Un cadre du groupe macroniste à l'Assembléeà franceinfo
"Il fallait garder une cohérence, au regard du déficit, et au regard des valeurs du socle commun, poursuit ce député, amer. Le communiqué sur les médicaments, c'est une bonne nouvelle pour les Français, mais ça nous a dérangés qu'il l'attribue au RN."
"Il me semble abîmé. Il ne fallait pas mener de négociations avec le RN au grand jour : on ne négocie pas avec un parti non républicain", déplore un autre député d'Ensemble pour la République. "Et Michel Barnier a sa part de responsabilité", poursuit cet élu, estimant que le chef du gouvernement n'a pas assez "animé" son socle commun.
"Comment il a pu céder sans avoir l'assurance qu'elle n'allait pas s'abstenir sur la censure ? Je ne comprends pas."
Un parlementaire macronisteà franceinfo
L'autre tactique de Michel Barnier – parier sur les socialistes pour qu'ils ne votent pas la censure – semble aussi avoir échoué. "Pas un seul de nos électeurs ne comprendraient qu'on sauve ce gouvernement qui négocie avec le RN, assène le député PS Emmanuel Grégoire. Il a mené une négociation exclusive avec le RN et il s'est piégé lui-même."
"C'est une faute politique et une faute morale, car beaucoup de députés de son socle ont été élus pour faire front face au RN."
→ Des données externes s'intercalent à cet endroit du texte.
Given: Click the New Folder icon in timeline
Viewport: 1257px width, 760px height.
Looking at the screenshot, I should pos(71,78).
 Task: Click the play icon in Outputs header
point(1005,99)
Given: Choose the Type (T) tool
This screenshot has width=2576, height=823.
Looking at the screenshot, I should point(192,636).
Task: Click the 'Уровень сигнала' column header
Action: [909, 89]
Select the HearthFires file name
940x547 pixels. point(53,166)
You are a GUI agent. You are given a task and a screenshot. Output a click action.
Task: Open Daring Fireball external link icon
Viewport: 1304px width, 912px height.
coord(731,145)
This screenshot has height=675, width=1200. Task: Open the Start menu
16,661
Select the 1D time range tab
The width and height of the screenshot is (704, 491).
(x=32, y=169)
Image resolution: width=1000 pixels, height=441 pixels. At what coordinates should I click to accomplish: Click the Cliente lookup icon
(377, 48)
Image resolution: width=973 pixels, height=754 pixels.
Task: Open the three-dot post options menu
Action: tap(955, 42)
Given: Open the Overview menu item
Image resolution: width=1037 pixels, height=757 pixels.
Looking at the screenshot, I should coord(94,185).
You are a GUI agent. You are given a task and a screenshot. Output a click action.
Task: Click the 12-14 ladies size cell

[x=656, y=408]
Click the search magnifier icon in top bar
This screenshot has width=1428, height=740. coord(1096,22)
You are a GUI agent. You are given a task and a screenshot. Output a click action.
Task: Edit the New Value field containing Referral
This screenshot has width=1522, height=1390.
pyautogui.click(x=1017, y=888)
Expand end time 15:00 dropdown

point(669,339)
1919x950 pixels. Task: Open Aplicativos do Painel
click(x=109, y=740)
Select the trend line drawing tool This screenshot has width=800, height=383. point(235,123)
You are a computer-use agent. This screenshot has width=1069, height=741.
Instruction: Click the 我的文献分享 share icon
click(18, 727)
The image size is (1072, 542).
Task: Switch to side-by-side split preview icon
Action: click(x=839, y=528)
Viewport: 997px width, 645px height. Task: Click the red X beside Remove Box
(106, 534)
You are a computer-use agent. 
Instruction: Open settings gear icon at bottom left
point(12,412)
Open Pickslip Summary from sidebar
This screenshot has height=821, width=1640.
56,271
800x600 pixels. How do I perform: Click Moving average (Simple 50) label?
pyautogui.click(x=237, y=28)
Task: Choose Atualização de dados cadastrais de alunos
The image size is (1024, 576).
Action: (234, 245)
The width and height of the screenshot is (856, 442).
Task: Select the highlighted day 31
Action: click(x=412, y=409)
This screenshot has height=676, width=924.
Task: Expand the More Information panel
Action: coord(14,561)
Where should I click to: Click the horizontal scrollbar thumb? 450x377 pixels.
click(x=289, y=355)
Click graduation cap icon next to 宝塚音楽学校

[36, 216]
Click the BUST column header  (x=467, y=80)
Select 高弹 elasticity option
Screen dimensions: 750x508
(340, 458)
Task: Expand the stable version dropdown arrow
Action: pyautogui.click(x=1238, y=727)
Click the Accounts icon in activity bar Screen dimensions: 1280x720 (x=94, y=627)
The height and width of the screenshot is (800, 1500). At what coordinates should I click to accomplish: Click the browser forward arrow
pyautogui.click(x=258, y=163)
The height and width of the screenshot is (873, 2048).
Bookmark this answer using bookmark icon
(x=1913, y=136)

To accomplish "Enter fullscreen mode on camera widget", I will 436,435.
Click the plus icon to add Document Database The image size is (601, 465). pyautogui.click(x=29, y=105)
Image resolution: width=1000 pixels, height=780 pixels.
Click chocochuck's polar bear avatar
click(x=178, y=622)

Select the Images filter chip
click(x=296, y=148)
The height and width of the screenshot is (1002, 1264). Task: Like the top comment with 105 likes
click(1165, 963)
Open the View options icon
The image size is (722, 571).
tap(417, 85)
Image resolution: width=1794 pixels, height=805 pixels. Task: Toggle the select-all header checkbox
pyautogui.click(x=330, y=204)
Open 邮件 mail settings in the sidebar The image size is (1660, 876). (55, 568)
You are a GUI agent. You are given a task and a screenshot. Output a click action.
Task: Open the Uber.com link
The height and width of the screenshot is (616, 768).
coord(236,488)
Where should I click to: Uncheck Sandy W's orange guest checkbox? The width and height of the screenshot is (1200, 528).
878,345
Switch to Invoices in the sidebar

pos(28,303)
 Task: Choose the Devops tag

Emmanuel Grégoire, député socialisteà franceinfo
La partie de poker menteur qui dure depuis plusieurs semaines entre le Premier ministre et le Rassemblement national touche donc à sa fin. Ou presque ? De nombreux élus du socle commun espèrent le voir rester à Matignon, même en cas de censure. Emmanuel Macron pourrait en effet le renommer dans la foulée, afin de faire adopter sans trop traîner les budgets pour 2025. "Il est le mieux placé pour défendre ces textes, il les connaît. Et puis il a acquis l'image d'un sage, posé, sans esbroufe", vante un élu des Républicains. "Avant, quand on échouait, on était un loser. Mais les gens ne pourront pas lui en vouloir d'avoir échoué, ils lui seront reconnaissants d'avoir essayé."